Однажды даже зазвал их к себе домой, в небольшую шестикомнатную коммуналку неподалеку от ипподрома. Классическая Воронья слободка, такие в представлении Крафта, должны были остаться где-то в двадцатых одесских годах — чад, вонь, голые дети на полу в коридоре, велосипеды под потолком. Худые, испуганные мать и сестра. Семейный обед — остывший куриный суп в щербатых тарелках. Зачем он их туда привел, было непонятно. Объяснение могло подойти одно — он хотел им доказать, что где-то он все-таки живет, в каком то месте привинчен к реальности.
Если эту тройственную дружбу изобразить графически, например в виде треугольника, то одна из его сторон должна быть обозначена прерывистой линией.
Время тем временем шло, «Радуга» с калмыком-франкофилом осталась позади, на арену истории вышли 80-е, и Крафт и Бандалетов начали печататься. Первый чуть снизил уровень абсурда в своих рассказах, и их стали признавать за юмористические. Второй ввел в свои сказки реалии текущего дня, и они были тут же опознаны критикой как производственные повести.
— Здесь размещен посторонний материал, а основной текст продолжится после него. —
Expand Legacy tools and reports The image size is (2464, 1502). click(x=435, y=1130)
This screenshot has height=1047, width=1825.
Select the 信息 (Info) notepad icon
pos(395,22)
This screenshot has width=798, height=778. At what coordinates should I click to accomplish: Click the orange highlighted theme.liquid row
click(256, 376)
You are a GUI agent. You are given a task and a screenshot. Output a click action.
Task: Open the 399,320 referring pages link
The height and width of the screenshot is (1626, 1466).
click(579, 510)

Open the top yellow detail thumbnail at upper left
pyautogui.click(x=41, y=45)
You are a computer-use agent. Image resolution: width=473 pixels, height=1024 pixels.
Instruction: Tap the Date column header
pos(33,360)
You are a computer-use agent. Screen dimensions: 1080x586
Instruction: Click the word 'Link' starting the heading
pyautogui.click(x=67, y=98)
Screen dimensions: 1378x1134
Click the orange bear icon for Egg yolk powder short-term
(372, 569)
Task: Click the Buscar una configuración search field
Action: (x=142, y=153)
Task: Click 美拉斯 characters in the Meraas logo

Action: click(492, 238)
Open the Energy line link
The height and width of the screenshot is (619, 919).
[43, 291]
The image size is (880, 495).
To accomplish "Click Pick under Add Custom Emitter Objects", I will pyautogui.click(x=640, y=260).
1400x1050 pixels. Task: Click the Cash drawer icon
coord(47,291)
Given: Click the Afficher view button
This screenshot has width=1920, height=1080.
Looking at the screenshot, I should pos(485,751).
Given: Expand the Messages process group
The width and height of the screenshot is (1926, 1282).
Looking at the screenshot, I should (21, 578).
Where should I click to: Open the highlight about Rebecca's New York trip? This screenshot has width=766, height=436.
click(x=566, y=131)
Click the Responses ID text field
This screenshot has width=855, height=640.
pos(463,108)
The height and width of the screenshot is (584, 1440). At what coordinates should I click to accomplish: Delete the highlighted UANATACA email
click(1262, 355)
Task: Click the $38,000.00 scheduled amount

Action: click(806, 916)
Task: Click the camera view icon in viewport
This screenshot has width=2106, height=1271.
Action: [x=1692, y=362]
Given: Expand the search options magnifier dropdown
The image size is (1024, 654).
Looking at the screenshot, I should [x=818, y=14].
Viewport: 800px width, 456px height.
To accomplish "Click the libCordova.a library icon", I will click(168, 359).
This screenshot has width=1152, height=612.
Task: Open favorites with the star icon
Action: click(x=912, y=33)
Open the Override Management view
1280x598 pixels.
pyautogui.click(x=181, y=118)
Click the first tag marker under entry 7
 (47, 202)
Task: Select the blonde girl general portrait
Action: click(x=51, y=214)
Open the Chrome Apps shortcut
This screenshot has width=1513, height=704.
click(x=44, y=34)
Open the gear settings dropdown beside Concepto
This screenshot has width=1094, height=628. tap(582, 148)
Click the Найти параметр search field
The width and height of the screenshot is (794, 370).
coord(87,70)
Наступил такой момент, когда они предложили и Гарринче напечататься, мол, хватит этого андеграунда, пора взрослеть. Они были горды тем, что могут ему это предложить, опираясь на свои прорезавшиеся связишки в журналах. Он не то что бы отказался, он выпил полстакана водки, и, глядя на них сумасшедшими и веселыми глазами, объявил, что стихи его больше не интересуют.